Nuclear technology for space research
Artist's interpretation of a hopper on the surface of Mars (Imagen source © Idaho National Laboratory)

In December 2014, the Glenn Center at NASA announced that it was making progress on its 4 kWt / 1 kWe KiloPower project

Fission heater systems

1. SP-100

For situations that require more power, fission systems have an economic advantage over RTGs. The latest initiative from the U.S.A. in the new reactor generators was a joint NASA-DOE program to develop the SP-100 2 MWt fast reactor unit with thermoelectric system that provides up to 100 kWh of multiuse electric supply for space orbit missions, and can also serve as an electric station on the surface of the Moon or Mars.

2. KiloPower

In December 2014, the Glenn Center at NASA announced that it was making progress on its 4 kWt / 1 kWe KiloPower project, which uses enriched uranium with a pipe system and a Stirling engine to generate electricity.
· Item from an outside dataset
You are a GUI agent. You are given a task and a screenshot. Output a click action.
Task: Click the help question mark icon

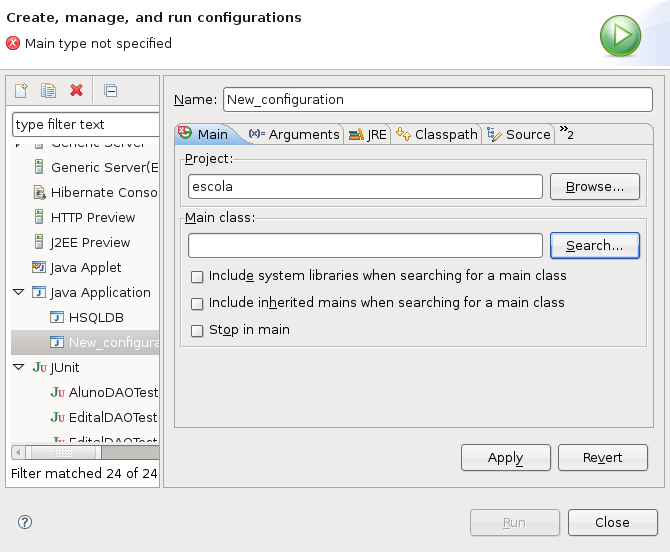point(25,522)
Critical experiments will be carried out in 2017 on the core, with the corresponding safety supervision.

Fission systems for propulsion in space

Nuclear thermal propulsion systems

For the propulsion of spaceships after launch, certain experience has been acquired with nuclear thermal propulsion systems (NTR). Nuclear fisison heats a hydrogen propulsor, and the hydrogen is stored as liquid in refrigerated tanks, The hot gas is expelled through a nozzle to provide propulsion. This is more efficient than chemical reaction.

Currently, the focus is on nuclear electricity systems, nuclear reactors that work as a heat source for ion electric motors with the pupose of expelling plasma through a nozzle and that way propel the ship in space.

NASA developed its Evolutionary Xenon Thruster (NEXT) and its Annular Engine according to this principle. NEXT is a ion high-power ion propulsion system designed to reduce mission costs and travel time. The Annular Engine can even exceed the performance capacities of NEXT and other electric propulsion designs.

Promises for the future

The main purpose of all these advances is to facilitate an important change in the capacity of space missions. With the use of nuclear technology, space travel will be much faster and safer than it is now possible, and exploration missions will be more efficient and will function for a longer period. In the future it might also be possible to conduct missions in Mars with humans.